## Working data
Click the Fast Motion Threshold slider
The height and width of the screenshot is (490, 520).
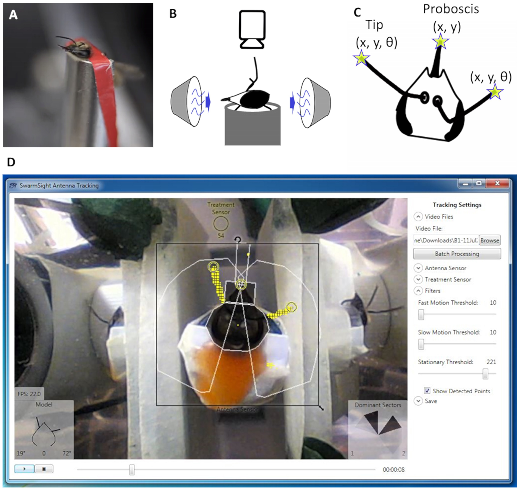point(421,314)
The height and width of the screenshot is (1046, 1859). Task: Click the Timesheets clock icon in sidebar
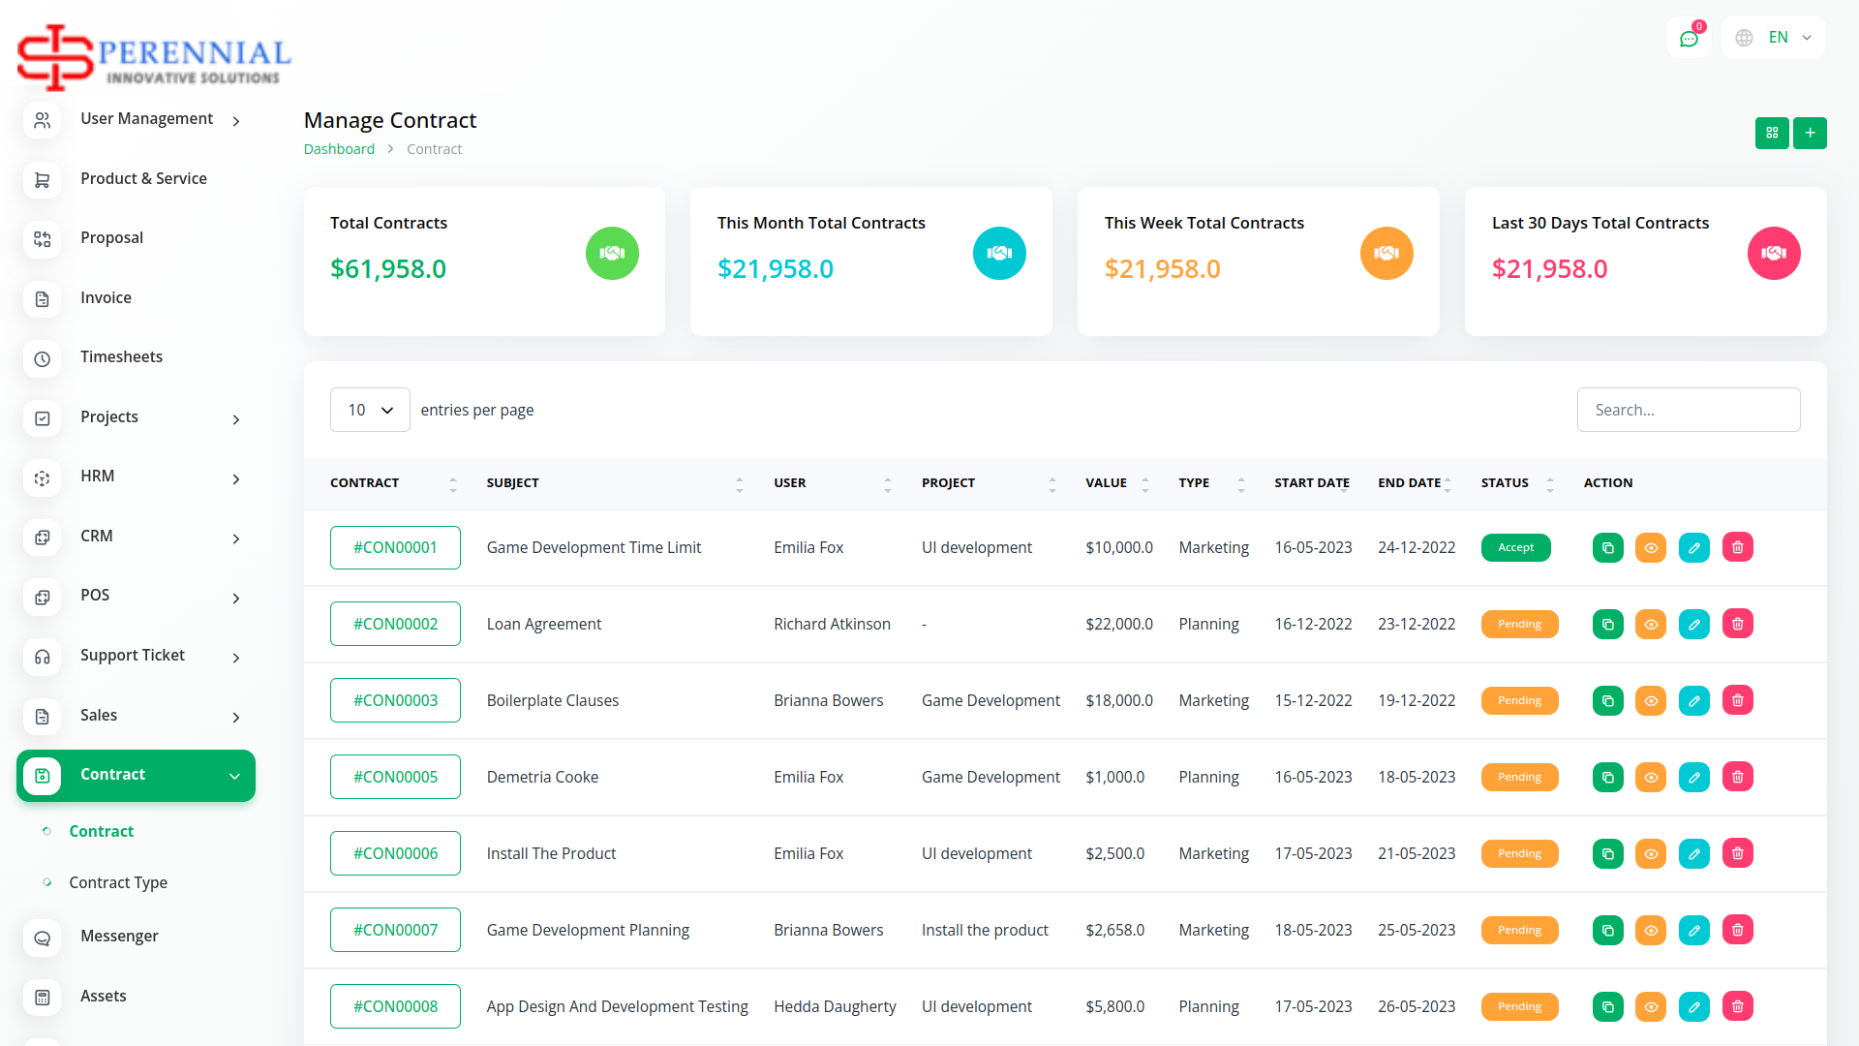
...
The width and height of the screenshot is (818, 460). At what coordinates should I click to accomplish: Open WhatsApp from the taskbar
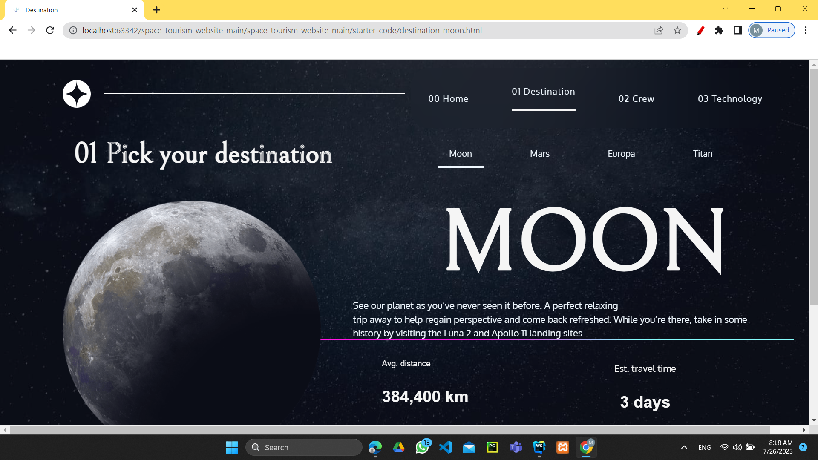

## Exercise requirements
Although pictures appear among the records above, write out exactly only the lines from the one that has "Click the Fast Motion Threshold slider" through the one that has "The height and width of the screenshot is (1046, 1859).", and leave the pictures out.

## Exercise solution
Click the Fast Motion Threshold slider
The height and width of the screenshot is (490, 520).
point(421,314)
The height and width of the screenshot is (1046, 1859). Task: Click the Timesheets clock icon in sidebar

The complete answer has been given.